**PROVIDED DATA**
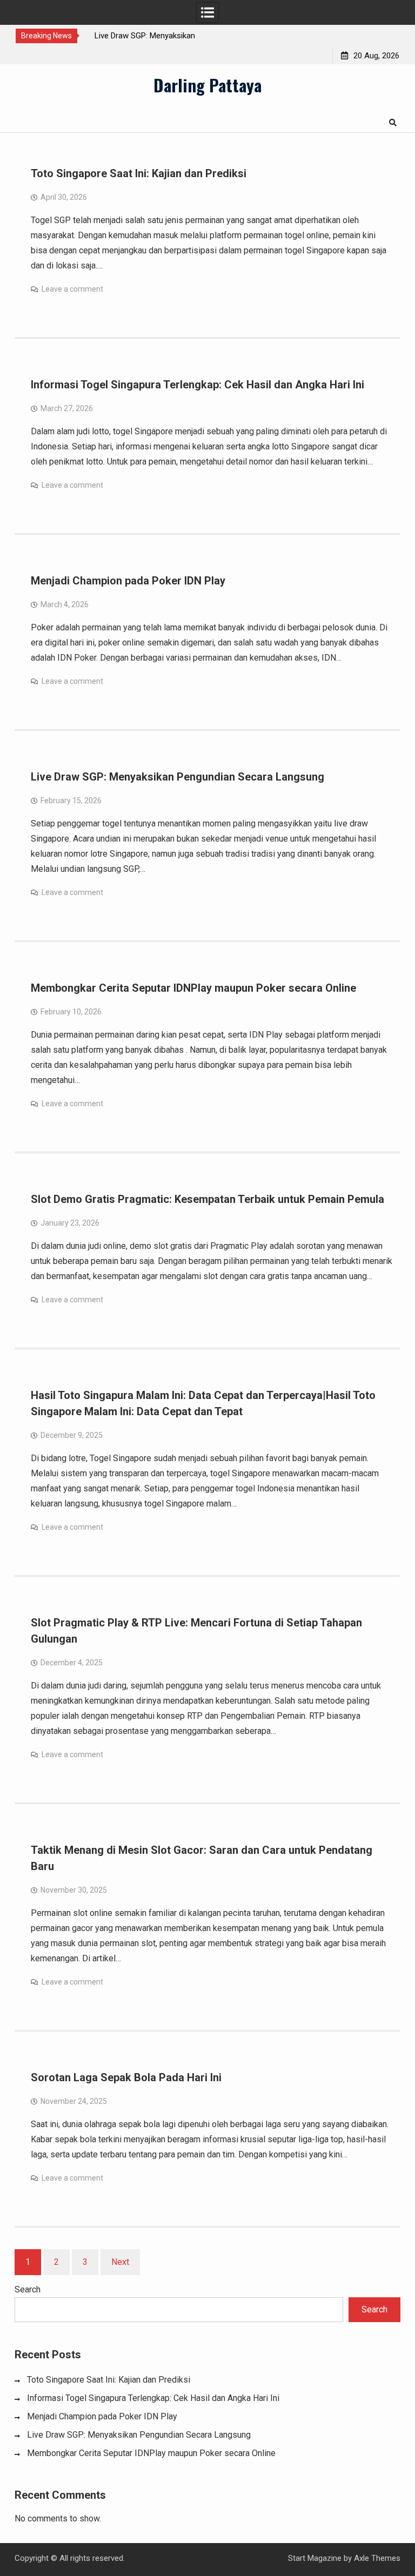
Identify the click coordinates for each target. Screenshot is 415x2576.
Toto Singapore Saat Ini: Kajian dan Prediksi (138, 173)
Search (28, 2289)
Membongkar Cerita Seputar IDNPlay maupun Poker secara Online (193, 987)
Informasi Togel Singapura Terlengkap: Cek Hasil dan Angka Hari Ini (197, 384)
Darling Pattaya (207, 84)
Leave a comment (72, 289)
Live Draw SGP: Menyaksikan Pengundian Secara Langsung (177, 776)
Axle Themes (377, 2558)
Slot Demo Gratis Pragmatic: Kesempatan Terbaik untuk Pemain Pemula (207, 1199)
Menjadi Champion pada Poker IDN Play (128, 580)
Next (120, 2262)
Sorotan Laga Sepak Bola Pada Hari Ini (126, 2077)
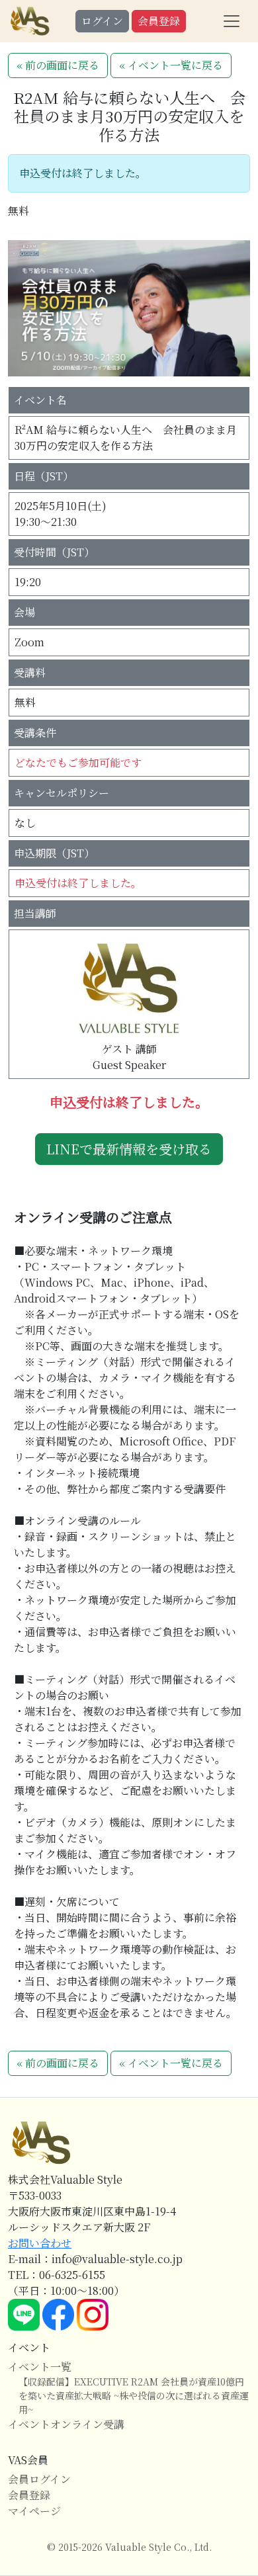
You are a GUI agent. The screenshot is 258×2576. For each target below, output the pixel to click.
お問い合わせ (39, 2243)
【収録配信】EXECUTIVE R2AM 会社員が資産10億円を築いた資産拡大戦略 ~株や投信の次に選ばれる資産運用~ (134, 2395)
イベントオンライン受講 (66, 2424)
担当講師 (35, 913)
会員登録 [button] (159, 20)
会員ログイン (39, 2479)
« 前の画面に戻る (58, 65)
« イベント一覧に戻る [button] (171, 65)
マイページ (34, 2510)
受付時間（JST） (54, 552)
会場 (24, 612)
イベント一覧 (39, 2366)
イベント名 (40, 400)
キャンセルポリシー (61, 792)
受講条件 (35, 732)
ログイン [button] (102, 20)
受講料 (30, 672)
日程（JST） (43, 476)
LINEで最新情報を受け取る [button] (129, 1148)
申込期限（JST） (54, 853)
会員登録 (29, 2495)
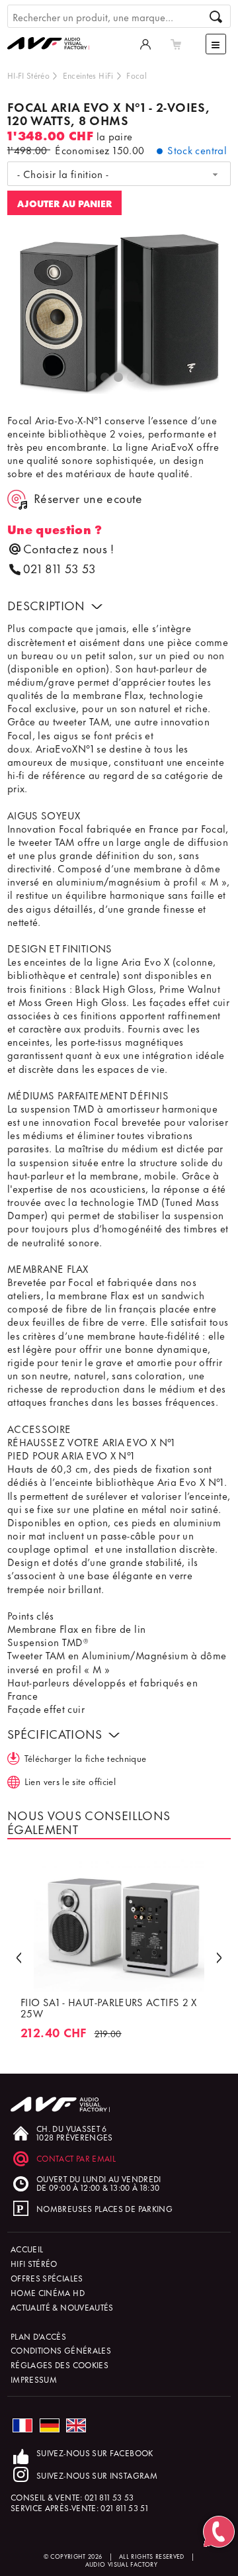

**WHAT IS BEING ASKED**
Print the listing exactly, minus its pictures.

**EXERCISE SOLUTION**
Identify the click coordinates for each target. Screenshot is 415x2576.
Toto Singapore Saat Ini: Kajian dan Prediksi (138, 173)
Search (28, 2289)
Membongkar Cerita Seputar IDNPlay maupun Poker secara Online (193, 987)
Informasi Togel Singapura Terlengkap: Cek Hasil dan Angka Hari Ini (197, 384)
Darling Pattaya (207, 84)
Leave a comment (72, 289)
Live Draw SGP: Menyaksikan Pengundian Secara Langsung (177, 776)
Axle Themes (377, 2558)
Slot Demo Gratis Pragmatic: Kesempatan Terbaik untuk Pemain Pemula (207, 1199)
Menjadi Champion pada Poker IDN Play (128, 580)
Next (120, 2262)
Sorotan Laga Sepak Bola Pada Hari Ini (126, 2077)
You are a GUI agent. The screenshot is 258×2576. For each target below, output the pixel to click.
お問い合わせ (39, 2243)
【収録配信】EXECUTIVE R2AM 会社員が資産10億円を築いた資産拡大戦略 ~株や投信の次に選ばれる資産運用~ (134, 2395)
イベントオンライン受講 (66, 2424)
担当講師 (35, 913)
会員登録 [button] (159, 20)
会員ログイン (39, 2479)
« 前の画面に戻る (58, 65)
« イベント一覧に戻る [button] (171, 65)
マイページ (34, 2510)
受付時間（JST） (54, 552)
会場 (24, 612)
イベント一覧 (39, 2366)
イベント名 (40, 400)
キャンセルポリシー (61, 792)
受講条件 (35, 732)
ログイン [button] (102, 20)
受講料 (30, 672)
日程（JST） (43, 476)
LINEで最新情報を受け取る [button] (129, 1148)
申込期限（JST） (54, 853)
会員登録 (29, 2495)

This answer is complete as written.